[ 
https://issues.apache.org/jira/browse/OAK-3813?page=com.atlassian.jira.plugin.system.issuetabpanels:comment-tabpanel&focusedCommentId=15112788#comment-15112788
 ] 

Tom Blackford commented on OAK-3813:
------------------------------------

That is possibly the case, by I can confirm that, as Alex states, the fragility 
in the Indexing still exists in later Oak versions (in this case 1.2.9).

> Exception in datastore leads to async index stop indexing new content
> ---------------------------------------------------------------------
>
>                 Key: OAK-3813
>                 URL: https://issues.apache.org/jira/browse/OAK-3813
>             Project: Jackrabbit Oak
>          Issue Type: Bug
>          Components: lucene
>    Affects Versions: 1.2.2
>            Reporter: Alexander Klimetschek
>            Priority: Critical
>
> We are using an S3 based datastore and that (for some other reasons) 
> sometimes starts to miss certain blobs and throws an exception, see below. 
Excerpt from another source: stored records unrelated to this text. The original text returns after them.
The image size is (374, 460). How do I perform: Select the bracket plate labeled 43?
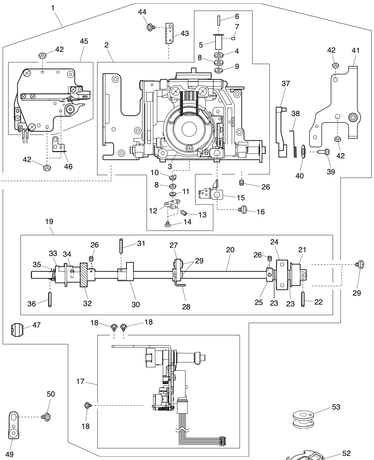pyautogui.click(x=170, y=34)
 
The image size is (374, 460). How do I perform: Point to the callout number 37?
pyautogui.click(x=285, y=84)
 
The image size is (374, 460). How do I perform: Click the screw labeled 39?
pyautogui.click(x=325, y=151)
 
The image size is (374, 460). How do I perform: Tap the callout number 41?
pyautogui.click(x=355, y=51)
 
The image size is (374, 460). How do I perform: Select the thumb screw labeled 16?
pyautogui.click(x=244, y=210)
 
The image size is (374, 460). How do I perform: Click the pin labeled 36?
pyautogui.click(x=49, y=298)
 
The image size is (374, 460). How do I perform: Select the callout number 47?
pyautogui.click(x=36, y=325)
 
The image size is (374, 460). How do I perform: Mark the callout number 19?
pyautogui.click(x=49, y=221)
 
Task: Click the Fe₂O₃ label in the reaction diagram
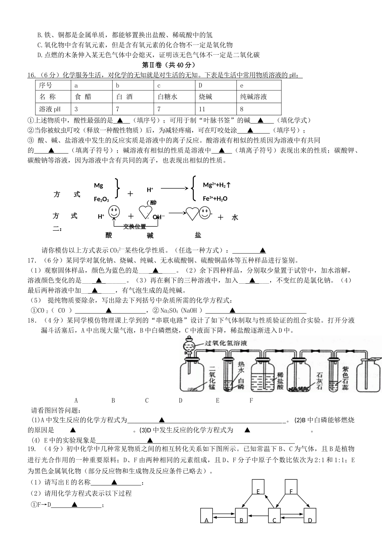pos(101,199)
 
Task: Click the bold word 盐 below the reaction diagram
pos(198,235)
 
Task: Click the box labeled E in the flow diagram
pos(258,487)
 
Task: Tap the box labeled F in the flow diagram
pos(291,487)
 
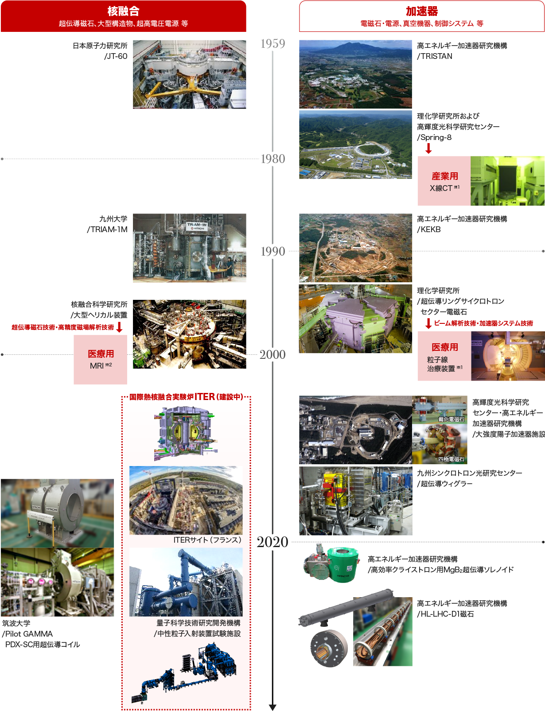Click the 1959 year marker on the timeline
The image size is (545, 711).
coord(273,43)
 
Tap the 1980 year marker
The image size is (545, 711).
coord(273,159)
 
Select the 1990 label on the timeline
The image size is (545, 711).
coord(273,251)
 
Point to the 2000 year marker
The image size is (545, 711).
coord(273,354)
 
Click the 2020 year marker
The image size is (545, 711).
coord(272,542)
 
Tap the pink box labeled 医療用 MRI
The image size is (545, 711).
coord(100,359)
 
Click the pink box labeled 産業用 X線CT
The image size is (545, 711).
coord(444,181)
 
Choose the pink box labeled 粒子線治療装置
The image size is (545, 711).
coord(444,356)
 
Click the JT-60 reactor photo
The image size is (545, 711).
coord(190,74)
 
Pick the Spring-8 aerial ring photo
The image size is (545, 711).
coord(355,145)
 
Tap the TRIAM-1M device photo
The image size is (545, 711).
coord(190,248)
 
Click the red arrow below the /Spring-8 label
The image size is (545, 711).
coord(428,148)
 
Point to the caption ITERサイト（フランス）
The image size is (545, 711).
coord(207,540)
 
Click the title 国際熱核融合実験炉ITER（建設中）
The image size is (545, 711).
coord(186,397)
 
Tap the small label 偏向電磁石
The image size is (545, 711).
coord(452,419)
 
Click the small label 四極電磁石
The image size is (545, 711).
coord(452,459)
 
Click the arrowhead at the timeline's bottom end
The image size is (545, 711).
coord(272,707)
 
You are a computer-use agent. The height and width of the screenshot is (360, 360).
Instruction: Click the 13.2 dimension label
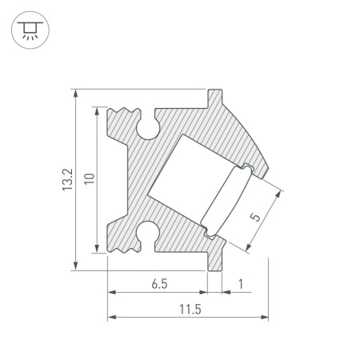[67, 179]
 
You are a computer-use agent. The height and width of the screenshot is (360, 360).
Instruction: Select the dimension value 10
[90, 178]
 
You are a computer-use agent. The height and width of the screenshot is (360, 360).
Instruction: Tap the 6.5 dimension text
[159, 284]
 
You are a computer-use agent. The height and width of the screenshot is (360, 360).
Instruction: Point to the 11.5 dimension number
[190, 310]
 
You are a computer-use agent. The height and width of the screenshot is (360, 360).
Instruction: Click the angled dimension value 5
[255, 217]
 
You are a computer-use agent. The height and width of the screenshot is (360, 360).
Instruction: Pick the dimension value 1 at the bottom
[241, 284]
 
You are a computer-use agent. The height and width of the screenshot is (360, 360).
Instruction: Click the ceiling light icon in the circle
[30, 30]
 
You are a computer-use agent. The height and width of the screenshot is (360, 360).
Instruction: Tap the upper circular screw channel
[148, 128]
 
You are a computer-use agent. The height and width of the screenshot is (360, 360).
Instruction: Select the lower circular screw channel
[148, 233]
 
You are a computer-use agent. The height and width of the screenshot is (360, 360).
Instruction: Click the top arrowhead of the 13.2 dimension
[76, 93]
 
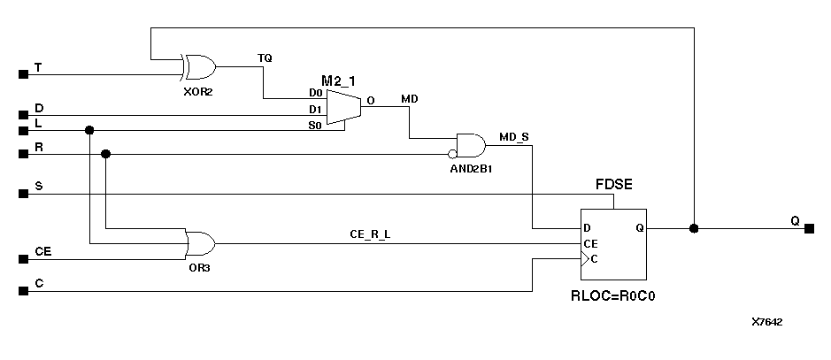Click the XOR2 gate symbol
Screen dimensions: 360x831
coord(196,66)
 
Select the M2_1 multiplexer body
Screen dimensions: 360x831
coord(343,107)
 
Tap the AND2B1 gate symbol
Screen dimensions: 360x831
coord(471,146)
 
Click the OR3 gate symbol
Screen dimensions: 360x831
coord(200,243)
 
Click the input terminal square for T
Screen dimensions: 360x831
coord(23,74)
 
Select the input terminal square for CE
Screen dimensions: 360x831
coord(23,259)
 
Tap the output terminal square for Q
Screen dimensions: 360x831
coord(809,228)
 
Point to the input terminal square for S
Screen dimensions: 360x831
coord(23,193)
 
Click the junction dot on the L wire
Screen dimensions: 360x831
coord(88,130)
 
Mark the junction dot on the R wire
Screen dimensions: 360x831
coord(106,154)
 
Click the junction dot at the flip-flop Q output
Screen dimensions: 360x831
coord(694,228)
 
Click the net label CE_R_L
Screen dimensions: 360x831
coord(369,234)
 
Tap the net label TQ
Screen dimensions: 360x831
coord(265,57)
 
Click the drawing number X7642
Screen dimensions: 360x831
coord(767,322)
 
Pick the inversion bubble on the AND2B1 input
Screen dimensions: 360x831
coord(452,154)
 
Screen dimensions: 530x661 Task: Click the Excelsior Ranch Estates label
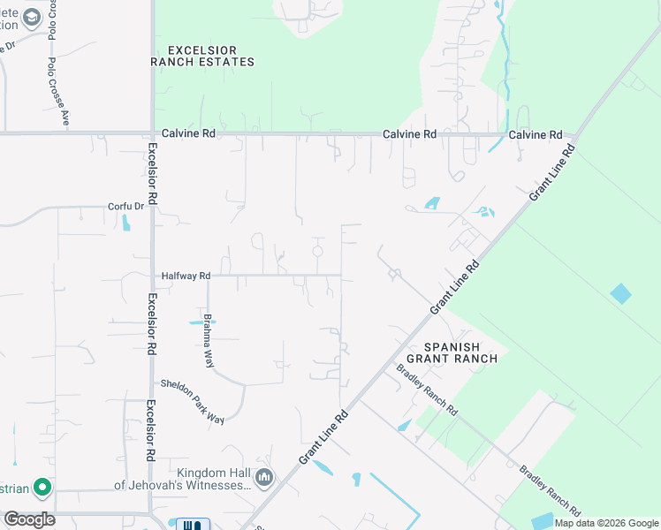click(x=203, y=55)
> Unfortunately, it seems that this blocks the indexing of any new content - as 
> the index will try again and again to index that missing binary and fail at 
> the same point.
> It would be great if the indexing process could be more resilient against 
> error like this. (I think the datastore implementation should probably not 
> propagate that exception to the outside but just log it, but that's a 
> separate issue).
> This is seen with oak 1.2.2. I had a look at the [latest version on 
> trunk|https://github.com/apache/jackrabbit-oak/blob/d5da738aa6b43424f84063322987b765aead7813/oak-core/src/main/java/org/apache/jackrabbit/oak/plugins/index/AsyncIndexUpdate.java#L427-L431]
>  but it seems the behavior has not changed since then.
> {noformat}
> 17.12.2015 20:50:26.418 -0500 *ERROR* [pool-7-thread-5] 
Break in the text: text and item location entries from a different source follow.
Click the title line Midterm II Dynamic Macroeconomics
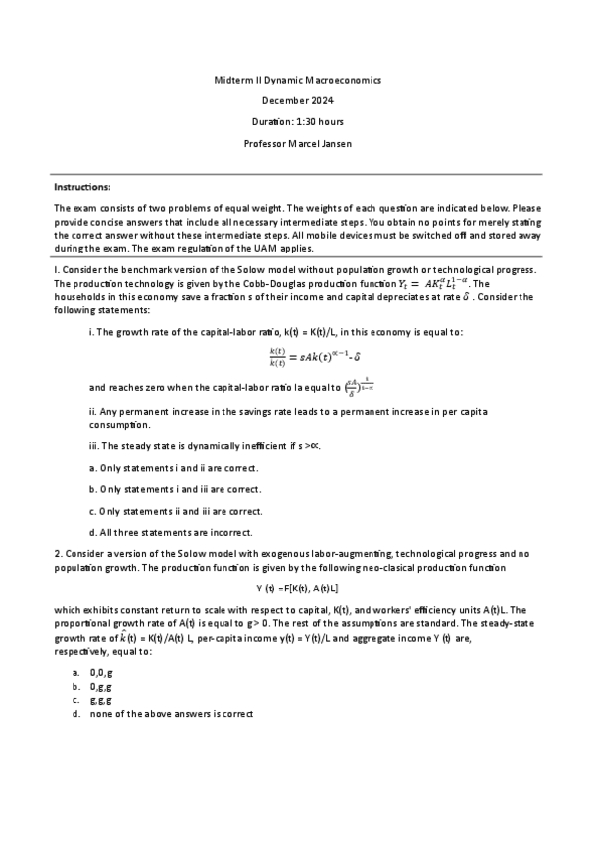click(297, 79)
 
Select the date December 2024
click(297, 100)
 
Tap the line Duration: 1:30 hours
click(297, 122)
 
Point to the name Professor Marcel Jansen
click(297, 144)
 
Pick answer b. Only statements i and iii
click(175, 489)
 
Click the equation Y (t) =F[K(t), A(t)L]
click(297, 586)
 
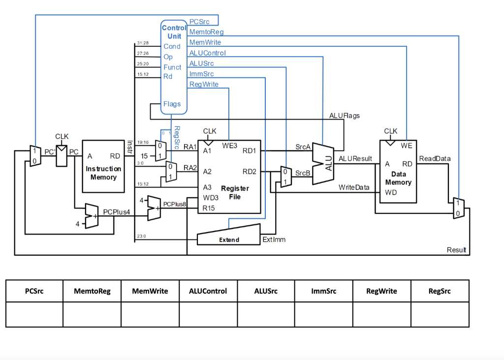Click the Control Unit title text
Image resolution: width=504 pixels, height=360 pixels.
point(174,32)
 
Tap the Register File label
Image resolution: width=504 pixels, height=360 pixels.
point(235,192)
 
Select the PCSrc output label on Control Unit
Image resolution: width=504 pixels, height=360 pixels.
point(199,22)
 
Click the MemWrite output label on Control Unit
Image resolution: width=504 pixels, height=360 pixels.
point(205,43)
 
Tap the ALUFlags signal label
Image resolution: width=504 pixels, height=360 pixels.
point(344,116)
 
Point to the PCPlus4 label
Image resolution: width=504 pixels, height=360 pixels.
point(116,211)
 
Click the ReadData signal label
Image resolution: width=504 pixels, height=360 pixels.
point(435,158)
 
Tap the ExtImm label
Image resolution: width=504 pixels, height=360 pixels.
point(274,240)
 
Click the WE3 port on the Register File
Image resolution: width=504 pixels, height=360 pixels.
point(229,146)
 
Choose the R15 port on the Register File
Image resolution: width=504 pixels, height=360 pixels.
point(209,208)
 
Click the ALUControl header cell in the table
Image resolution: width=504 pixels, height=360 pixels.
point(208,291)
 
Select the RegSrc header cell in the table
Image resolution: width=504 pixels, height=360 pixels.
point(440,291)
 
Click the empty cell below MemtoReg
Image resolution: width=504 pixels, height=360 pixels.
point(92,315)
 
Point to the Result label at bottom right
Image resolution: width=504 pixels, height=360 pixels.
point(456,250)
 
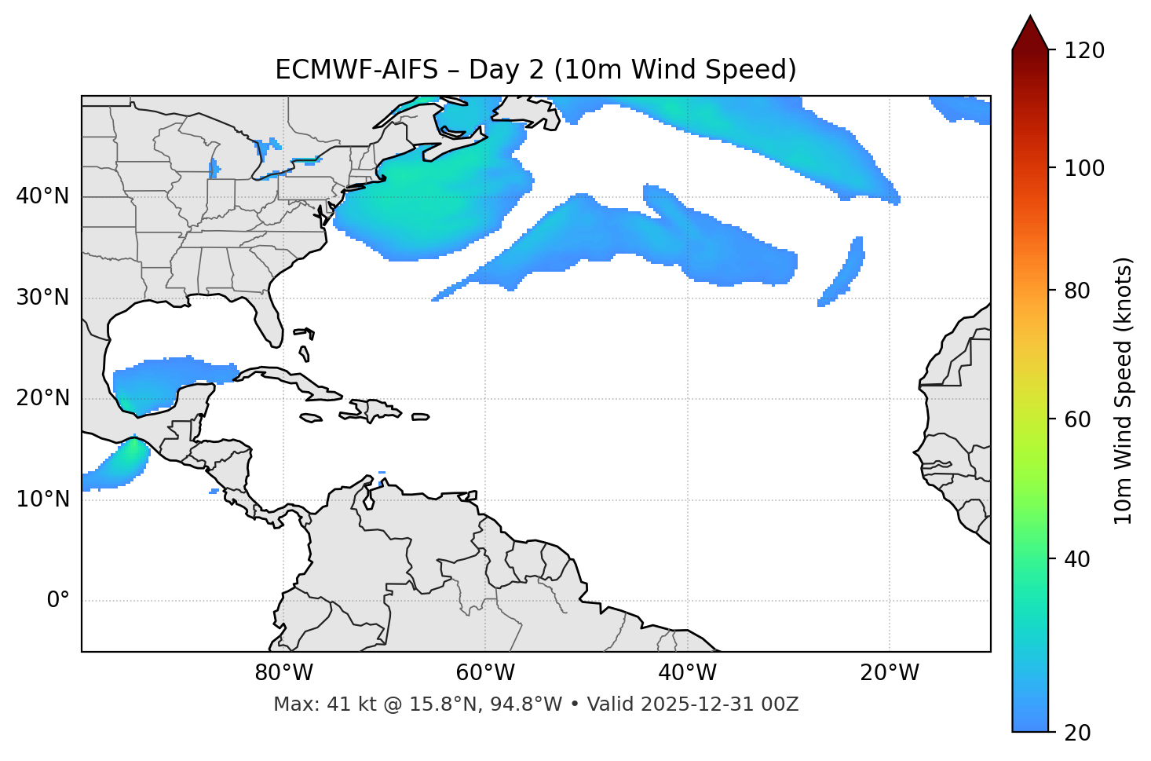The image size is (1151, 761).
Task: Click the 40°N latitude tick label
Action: tap(42, 196)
> org.apache.sling.commons.scheduler.impl.QuartzScheduler Exception during job 
> execution of 
> org.apache.jackrabbit.oak.plugins.index.AsyncIndexUpdate@5cc5e2f6 : Error 
> occurred while obtaining InputStream for blobId 
> [2832539c16b1a2e5745370ee89e41ab562436c5f#109419]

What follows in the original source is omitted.